## YOUR GOAL:
Could you write the next part of the worked glucose calculation, picking up right after its last sentence?

## PROVIDED PASSAGE:
%%

The reaction releases approximately -1554.4 kJ of energy.

Step-by-step solution

Calculate the Molar Mass of Glucose

The molecular formula for glucose is \( \mathrm{C}_{6} \mathrm{H}_{12} \mathrm{O}_{6} \). We need to find the molar mass by adding up the atomic masses: \( 6 \times 12.01 \) for carbon, \( 12 \times 1.008 \) for hydrogen, and \( 6 \times 16.00 \) for oxygen. This calculation gives: \[ 6 \times 12.01 + 12 \times 1.008 + 6 \times 16.00 = 180.16 \text{ g/mol} \].

Calculate Moles of Glucose

To find out how many moles are in \( 100.0 \text{ g} \) of glucose, use the formula: \( \text{moles} = \frac{\text{mass}}{\text{molar mass}} \). Substitute the given values: \[ \text{moles} = \frac{100.0 \text{ g}}{180.16 \text{ g/mol}} \approx 0.555 \text{ mol} \].

%%

(Stored data)
%%

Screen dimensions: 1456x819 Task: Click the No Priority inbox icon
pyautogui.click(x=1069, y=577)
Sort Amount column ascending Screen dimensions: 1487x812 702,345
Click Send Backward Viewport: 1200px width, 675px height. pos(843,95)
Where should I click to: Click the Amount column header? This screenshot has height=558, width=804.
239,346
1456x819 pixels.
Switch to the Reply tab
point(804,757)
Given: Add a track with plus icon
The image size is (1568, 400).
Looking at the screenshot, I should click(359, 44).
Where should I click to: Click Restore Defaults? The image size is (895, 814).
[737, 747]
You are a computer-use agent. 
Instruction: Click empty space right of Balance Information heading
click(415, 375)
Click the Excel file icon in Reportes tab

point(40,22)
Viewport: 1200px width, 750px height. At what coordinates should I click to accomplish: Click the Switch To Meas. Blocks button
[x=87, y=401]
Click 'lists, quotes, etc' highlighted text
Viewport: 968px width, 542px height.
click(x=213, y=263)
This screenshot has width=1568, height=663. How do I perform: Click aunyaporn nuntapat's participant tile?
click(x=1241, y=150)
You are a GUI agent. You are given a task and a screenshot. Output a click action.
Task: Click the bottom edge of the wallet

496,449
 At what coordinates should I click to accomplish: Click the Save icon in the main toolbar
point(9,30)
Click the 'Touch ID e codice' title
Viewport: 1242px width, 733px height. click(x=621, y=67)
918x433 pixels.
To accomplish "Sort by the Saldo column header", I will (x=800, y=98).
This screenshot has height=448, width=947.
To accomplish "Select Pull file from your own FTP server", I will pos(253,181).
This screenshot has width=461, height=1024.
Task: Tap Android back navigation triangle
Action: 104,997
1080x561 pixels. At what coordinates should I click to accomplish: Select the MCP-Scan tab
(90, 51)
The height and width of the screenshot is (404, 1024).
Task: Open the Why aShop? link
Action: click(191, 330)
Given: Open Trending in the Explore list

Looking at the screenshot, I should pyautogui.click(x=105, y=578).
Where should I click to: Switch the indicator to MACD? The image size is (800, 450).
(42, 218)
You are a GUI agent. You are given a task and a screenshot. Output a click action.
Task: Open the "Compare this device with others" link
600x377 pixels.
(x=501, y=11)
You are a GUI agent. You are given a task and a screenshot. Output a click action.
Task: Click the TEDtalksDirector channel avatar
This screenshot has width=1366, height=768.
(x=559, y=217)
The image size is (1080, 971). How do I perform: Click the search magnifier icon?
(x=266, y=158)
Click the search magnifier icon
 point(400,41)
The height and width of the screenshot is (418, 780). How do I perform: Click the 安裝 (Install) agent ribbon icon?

%%

## OUTPUT FOR THIS EXERCISE:
Calculate Energy Released

According to the balanced reaction: \( \mathrm{C}_{6} \mathrm{H}_{12} \mathrm{O}_{6} + 6 \mathrm{O}_{2} \rightarrow 6 \mathrm{CO}_{2} + 6 \mathrm{H}_{2} \mathrm{O} \Delta H = -2799 \text{ kJ} \). This means \( -2799 \text{ kJ} \) is released for 1 mole of glucose. For \( 0.555 \text{ mol} \), the energy is \( \Delta H = 0.555 \times -2799 \text{ kJ/mol} \approx -1554.4 \text{ kJ} \).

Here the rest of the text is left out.